El balance oficial identificó 5.537 sedes educativas con algún grado de afectación, pertenecientes a 1.962 establecimientos de 434 municipios. De ese total, 1.010 tendrían daños graves o pérdida total, por lo que su recuperación requerirá obras de mayor complejidad y no solamente reparaciones menores.

El Fondo de Financiamiento de la Infraestructura Educativa (FFIE) dispone de $450.000 millones para atender la emergencia. A esos recursos se suman 48 millones de dólares que la CAF y el Ministerio acordaron redireccionar hacia la recuperación de infraestructura escolar, con especial atención en Chocó.

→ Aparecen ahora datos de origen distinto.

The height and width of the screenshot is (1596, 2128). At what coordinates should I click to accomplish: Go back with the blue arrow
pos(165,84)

Las intervenciones deberán definirse a partir de visitas técnicas que permitan establecer si cada sede puede repararse, necesita reforzamiento estructural o debe construirse nuevamente. El Gobierno también tendrá que diferenciar las obras rápidas de las soluciones definitivas para evitar que las aulas provisionales terminen funcionando durante años.

Mientras avanzan los trabajos, las secretarías de Educación pueden trasladar las clases a otras instituciones, espacios comunitarios, iglesias o cajas de compensación. También están autorizadas modalidades remotas, escuela en casa y modelos itinerantes, acompañados de alimentación escolar, conectividad y atención psicosocial.

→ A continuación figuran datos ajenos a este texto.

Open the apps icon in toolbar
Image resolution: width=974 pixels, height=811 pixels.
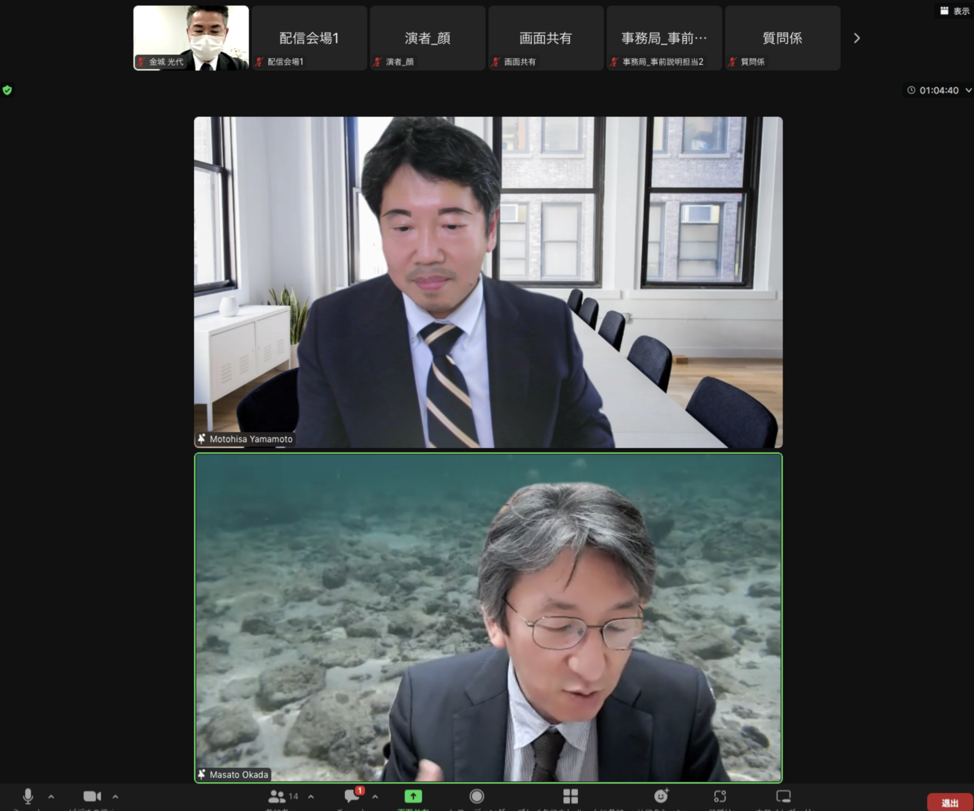(x=720, y=796)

El Ministerio había informado que 930.111 estudiantes recibían nuevamente el servicio educativo en espacios considerados seguros al 8 de septiembre. Dos días después reportó que cerca del 80 % de la matrícula afectada había retomado sus actividades. Esto no significa necesariamente que todos hayan regresado a sus colegios originales: una parte continúa estudiando mediante soluciones temporales.

El Gobierno expidió además tres decretos para flexibilizar el calendario escolar, permitir el uso de lugares alternativos y suspender temporalmente algunas auditorías de matrícula. Las secretarías podrán reorganizar las semanas académicas, pero cada año lectivo deberá finalizar, como máximo, el 31 de diciembre.

UNICEF ha advertido que la recuperación no puede medirse únicamente por el número de estudiantes que reciben clases. Los espacios deben tener agua segura, saneamiento, condiciones estructurales adecuadas y acompañamiento emocional. La organización ha entregado más de 40 aulas temporales y desplegado equipos para apoyar las evaluaciones de infraestructura.

El inicio de las intervenciones representa un avance, pero la vigilancia apenas comienza. Las familias necesitan conocer cuáles colegios serán atendidos primero, cuánto costará cada obra, quién la ejecutará y en qué fecha podrán regresar los estudiantes. Recuperar el servicio evita que los niños pierdan el año; reconstruir escuelas seguras impedirá que la emergencia se vuelva permanente.

Preguntas frecuentes

¿Cuántas sedes educativas resultaron afectadas por el terremoto del 10 de agosto?

El balance oficial identificó 5.537 sedes educativas afectadas, pertenecientes a 1.962 establecimientos de 434 municipios. De ellas, 1.010 presentan daños graves o pérdida total.

¿Cuánto dinero se destinará a la recuperación de la infraestructura escolar?

El Fondo de Financiamiento de la Infraestructura Educativa dispone de $450.000 millones para atender la emergencia. Además, la CAF y el Ministerio de Educación redireccionaron 48 millones de dólares hacia la recuperación de infraestructura escolar, especialmente en Chocó.

¿Qué alternativas tienen los estudiantes mientras reconstruyen sus colegios?

Las clases pueden trasladarse a otras instituciones, espacios comunitarios, iglesias o cajas de compensación. También se contemplan modalidades remotas, escuela en casa y modelos itinerantes, junto con alimentación escolar, conectividad y atención psicosocial.